Saved data entries
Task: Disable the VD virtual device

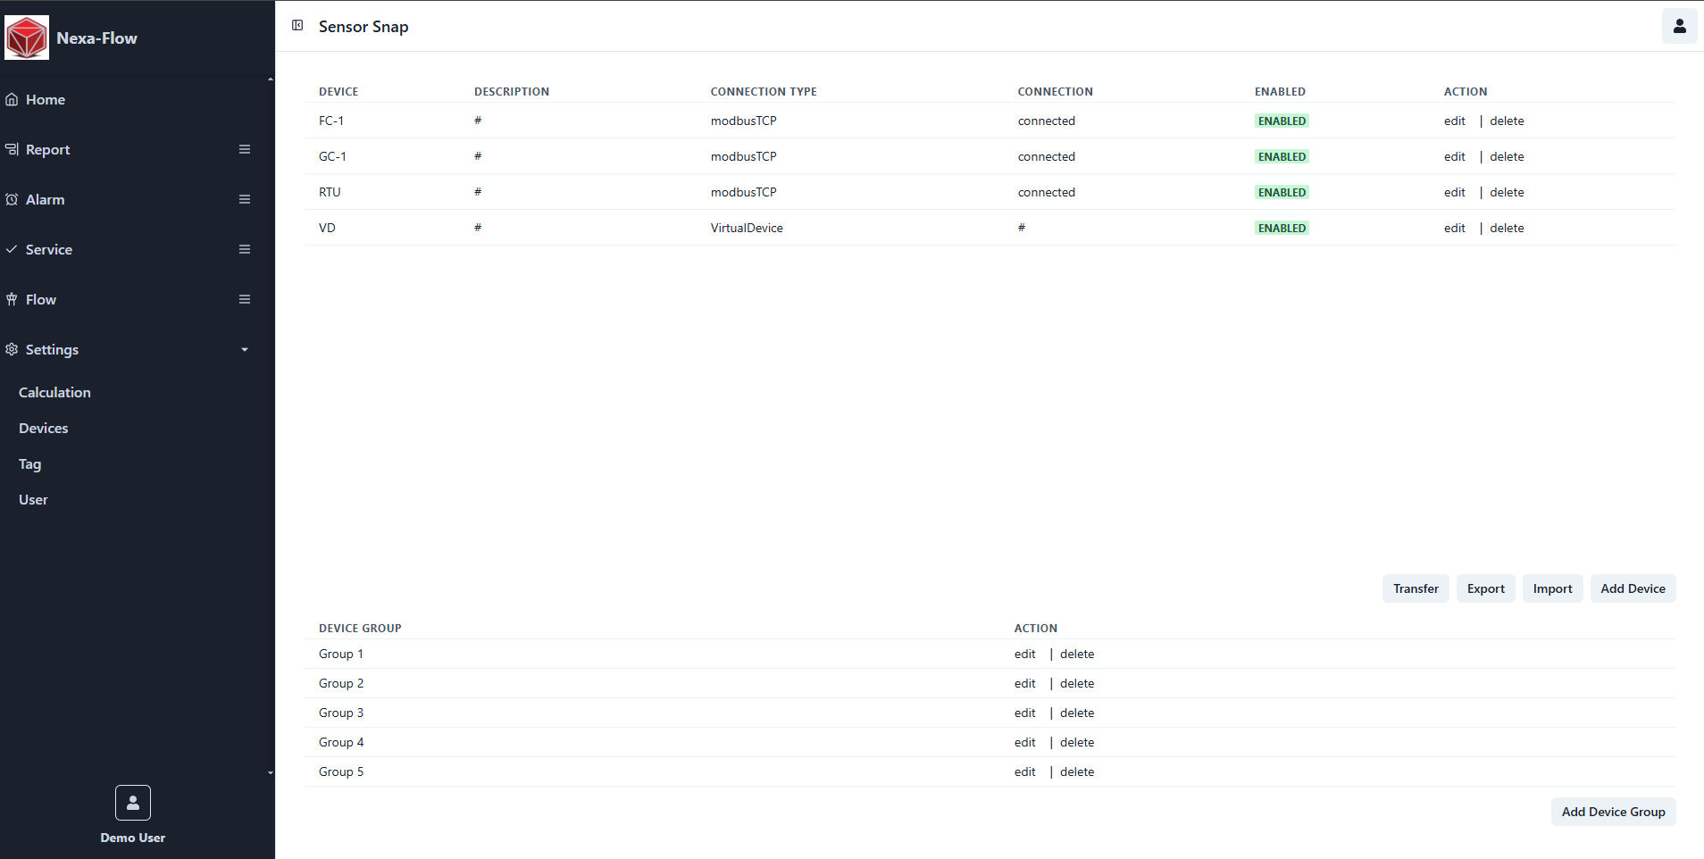Action: click(x=1282, y=228)
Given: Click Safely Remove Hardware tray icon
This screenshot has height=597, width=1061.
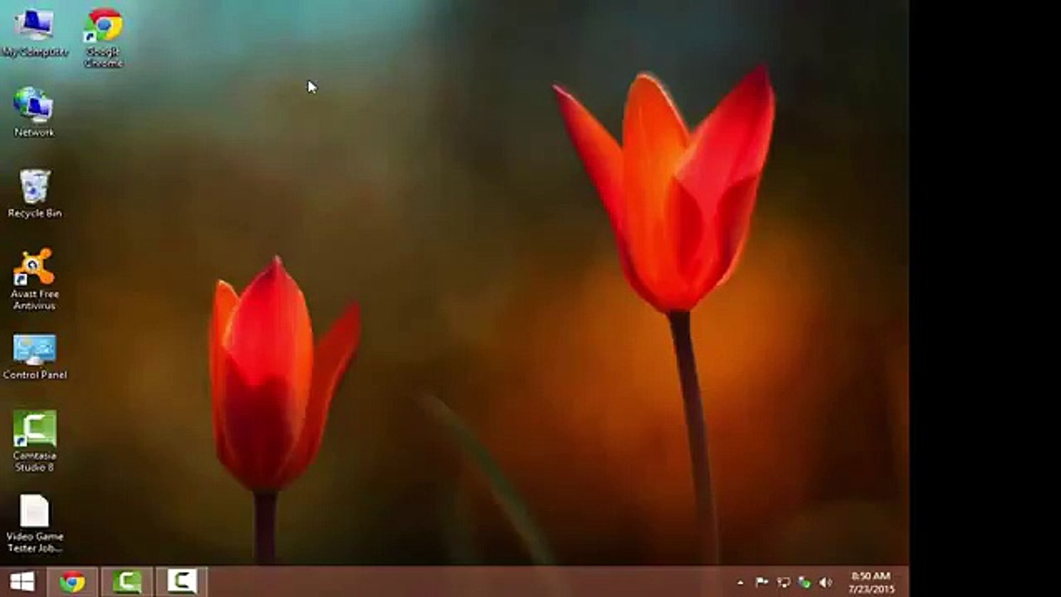Looking at the screenshot, I should [805, 582].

_What is being asked_
The records above are to be set down exactly as written, with no images.

_Task solution_
Task: Disable the VD virtual device

Action: click(x=1282, y=228)
Given: Click Safely Remove Hardware tray icon
This screenshot has height=597, width=1061.
Looking at the screenshot, I should [805, 582].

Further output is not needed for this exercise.